Ajax’s eyes flutter shut when you lean forward, and he feels your breath ghost his lips. Yet nothing follows and when he opens his eyes, all that remains of your presence is the damp sand where you once knelt.
You’re a cruel woman, [First], Ajax laughs humorlessly, wondering how long it would be until your paths crossed once more. He sets camp close to the beach, the rhythm of the waves lulling him to sleep and the dull ache of his wounds remind him that he’s alive.
Ajax will see you again, it’s only a matter of when.
Will it be when he’s on your door once more? Frustration in your eyes as you insist he let go of his feelings you won’t allow yourself to return?
Or will it be the end of his time roaming Teyvat, unable to continue his endeavor to become the strongest? When that time comes, will you greet him warmly or with a look of melancholy as you hold out your hand for him to board your boat?
Or perhaps the next time he sees you, you’ll accept his outstretched hand and follow him out of the dark and into the light.
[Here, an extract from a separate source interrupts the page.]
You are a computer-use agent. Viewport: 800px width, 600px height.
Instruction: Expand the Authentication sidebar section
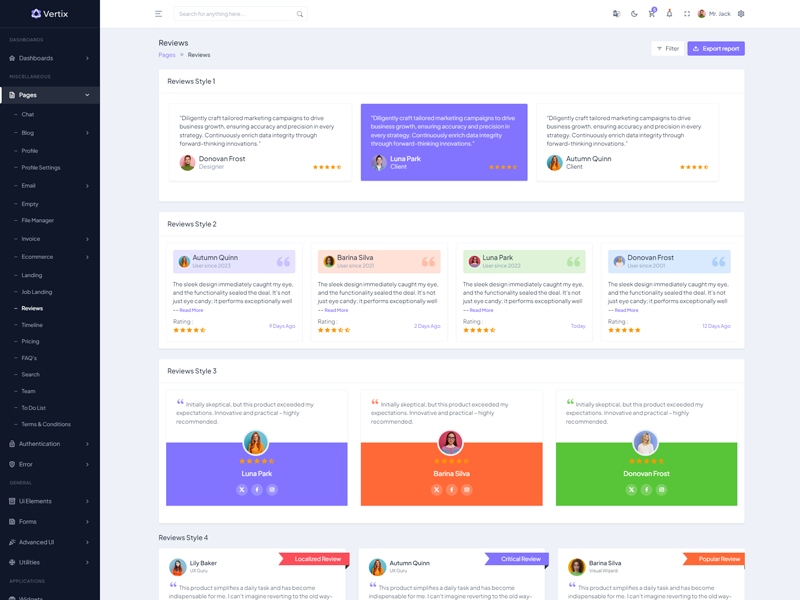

You’ll follow him to appreciate the seven nations, saving his homeland for last. You’ll dance with his siblings and smile widely, accepting the reprieve from your grim duties as his mother insists you eat more of her solyanka.
Nor will you run from his lips when they seek yours.
Death brought to life.
He’ll live long enough to see the day, that much he can promise.
“Пока мы не встретимся снова,” Ajax thinks before sleep takes him for the evening. Until we meet again.